Santa Fe brokerage and real estate firm Luna Capital has released a report analyzing a shift in New Mexico’s craft brewing scene that it says indicates "moderate growth" and maturation.

"Within New Mexico, top brands that are well established are seeing growth of 15 percent to 40 percent, and should continue due to local support, regional growth, customer loyalty and quality craft beer," the report states.

Recently, craft brewers have become a bright spot for the industry.

Nationally, craft breweries saw an overall increase in beer production of 5 percent, despite the fact that total beer sales were down 1 percent in 2017, according to the Brewers Association.

Overall, craft beer growth accounted for $26 billion in the industry and saw a total beer market share of 12.7 percent.

The Luna Capital report emphasizes that as the industry continues to mature, the amount of competition increases as the amount of consumers typically stagnates. This is due to the fact that the amount of beer drinkers is not growing as fast as the amount of breweries entering the market.

"As new breweries come online, per brewery-growth has slowed significantly in the last few years, leaving many microbreweries well below their projected growth numbers," the report states.

It also detailed production and consumption trends.

According to the report, beers with lower bitterness levels are seeing a renaissance both in the realm of lagers and pilsners as well as IPAs.

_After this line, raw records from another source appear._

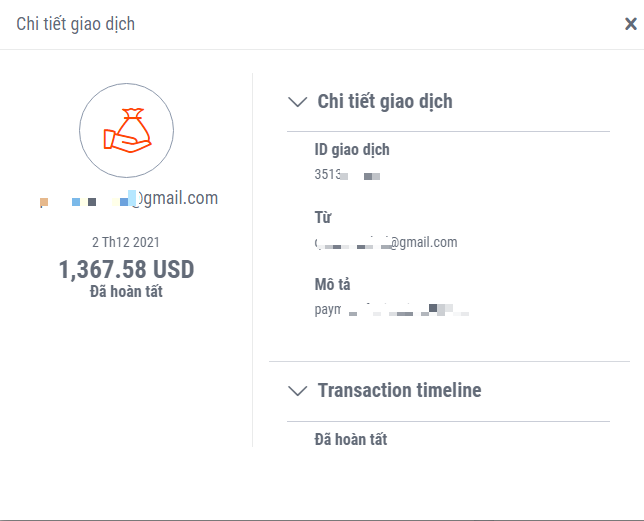This screenshot has width=644, height=521.
Task: Collapse the Chi tiết giao dịch section chevron
Action: [297, 101]
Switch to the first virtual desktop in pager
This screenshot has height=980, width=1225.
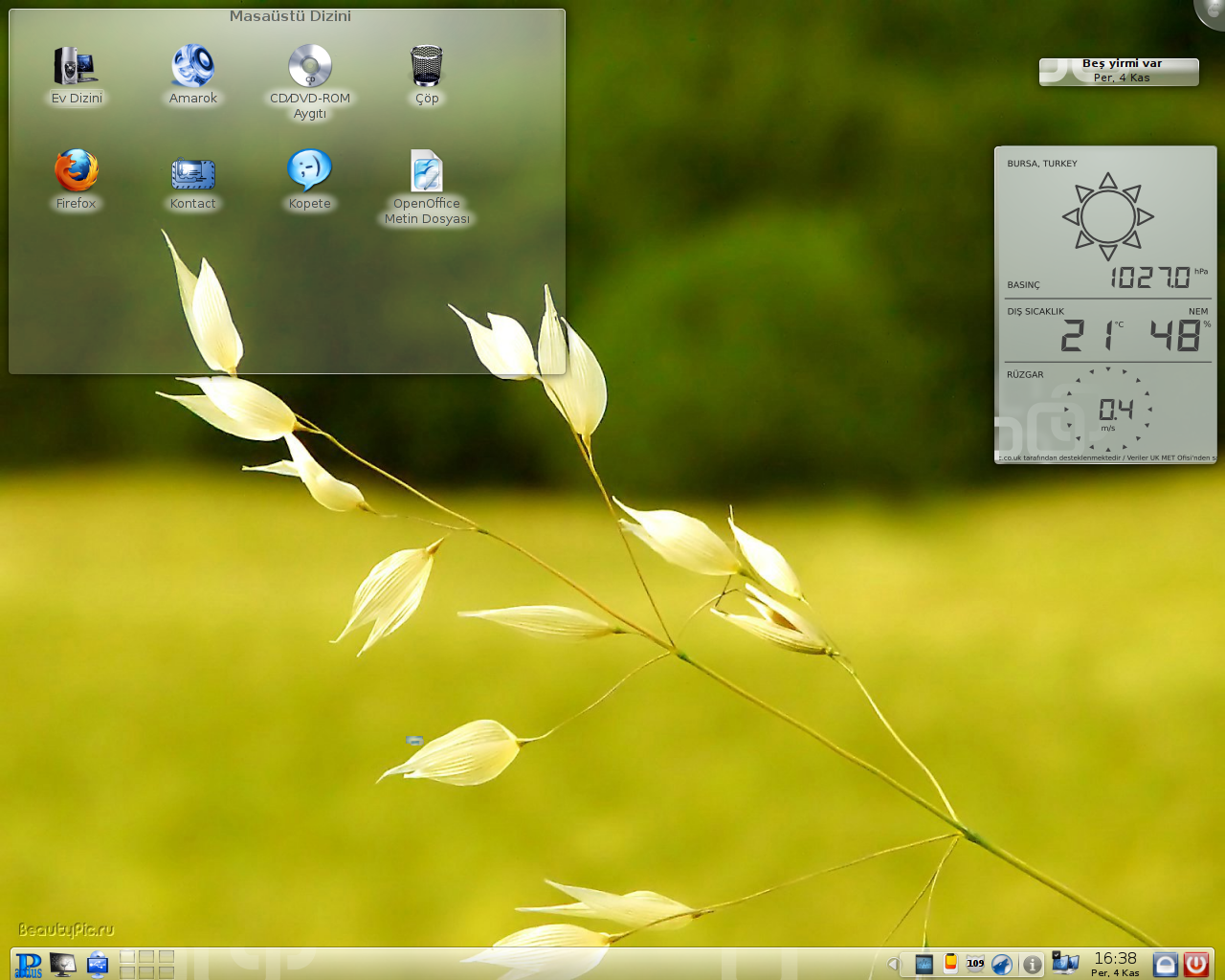(127, 956)
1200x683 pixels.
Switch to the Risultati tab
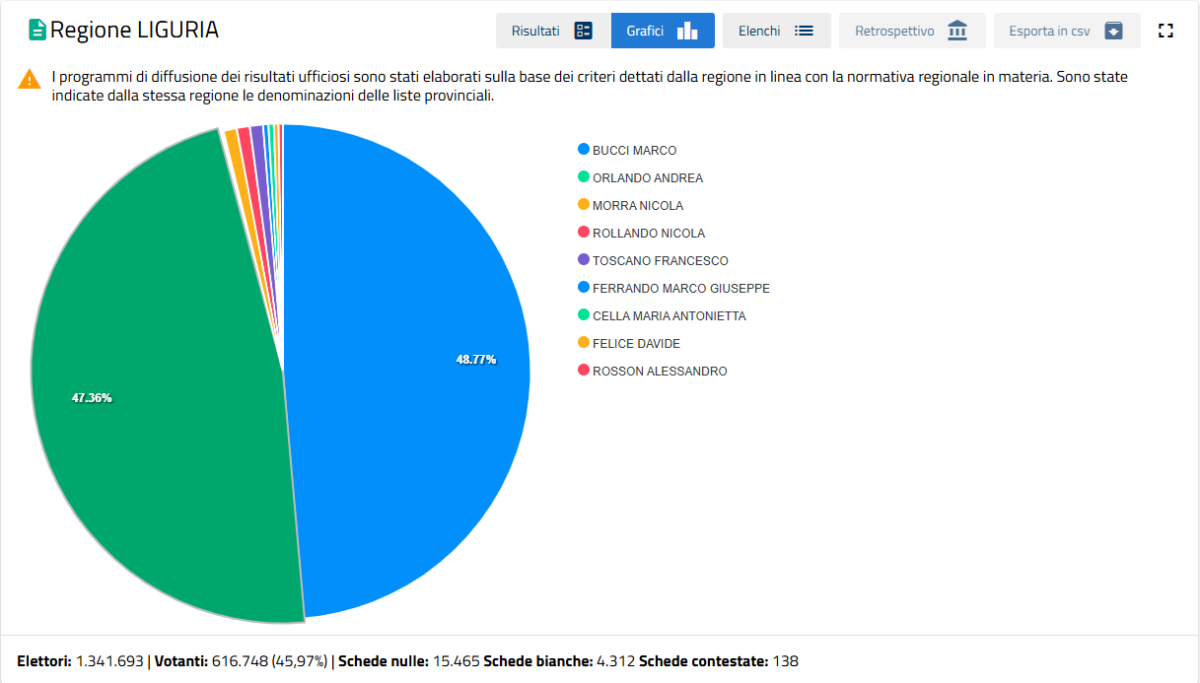coord(536,31)
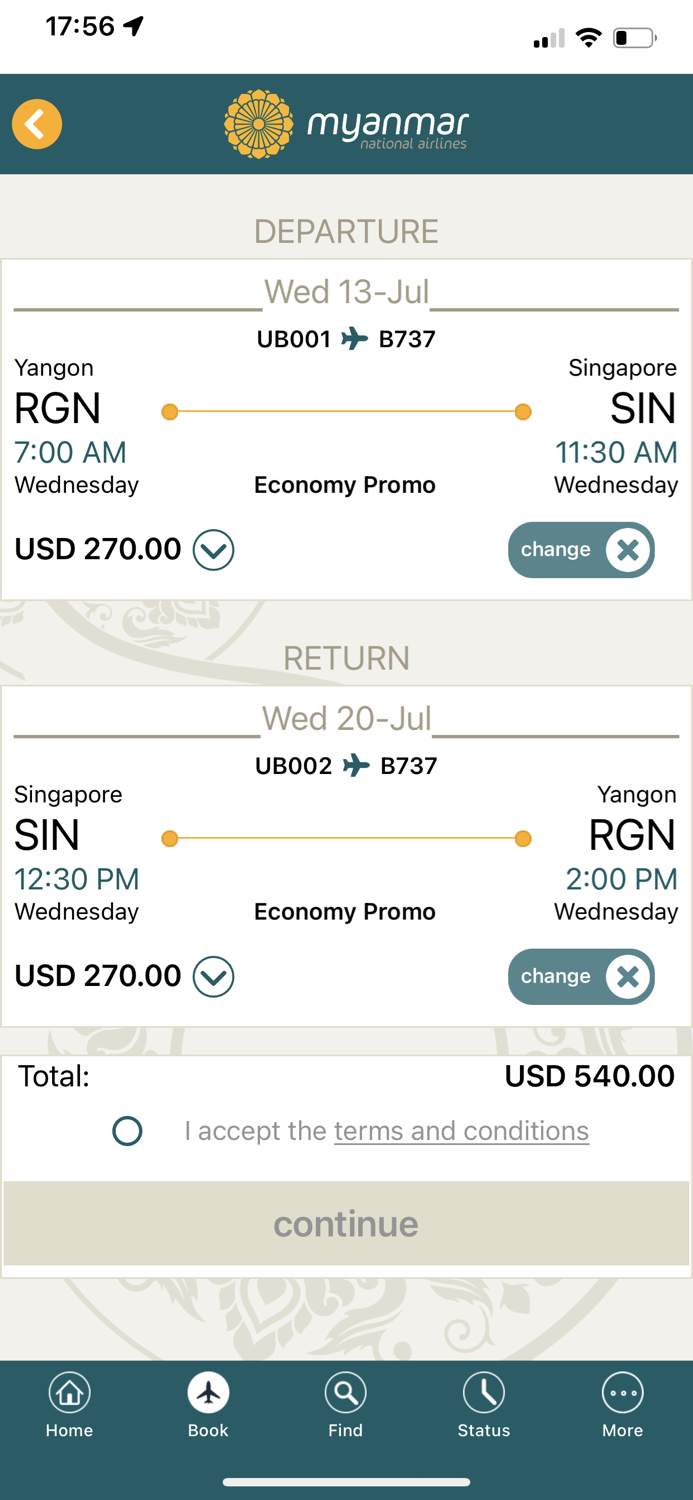The width and height of the screenshot is (693, 1500).
Task: Open the More options icon
Action: pyautogui.click(x=622, y=1391)
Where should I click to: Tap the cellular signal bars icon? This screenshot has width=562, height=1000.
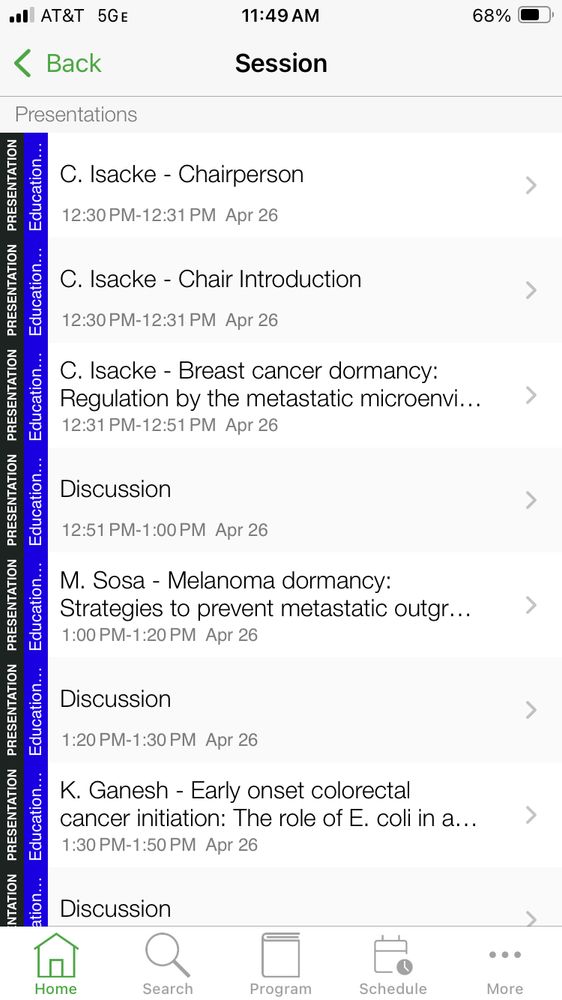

On-premise consumption is also becoming more popular and is one of the reasons for craft beer’s growth, according to New Mexico Brewers Guild Executive Director John Gozigian.

"Those big guys, they can’t have taprooms and breweries in all these different states,” he said in an April interview. “People like to be able to walk down the street to their local brewery.”

This trend seems to have caught the attention of large companies.

Over the last several years, St. Louis beer giant Anheuser Busch-InBev, the world’s largest producer, has purchased several craft breweries. Its most recent acquisition was the North Carolina-based Wicked Weed brand. Since 2011, Anheuser Busch-InBev has bought 10 similar companies.

In 2017, New Mexico had 67 craft breweries that were responsible for producing 116,023 barrels of beer and a $333 million economic impact, according to the Brewers Association.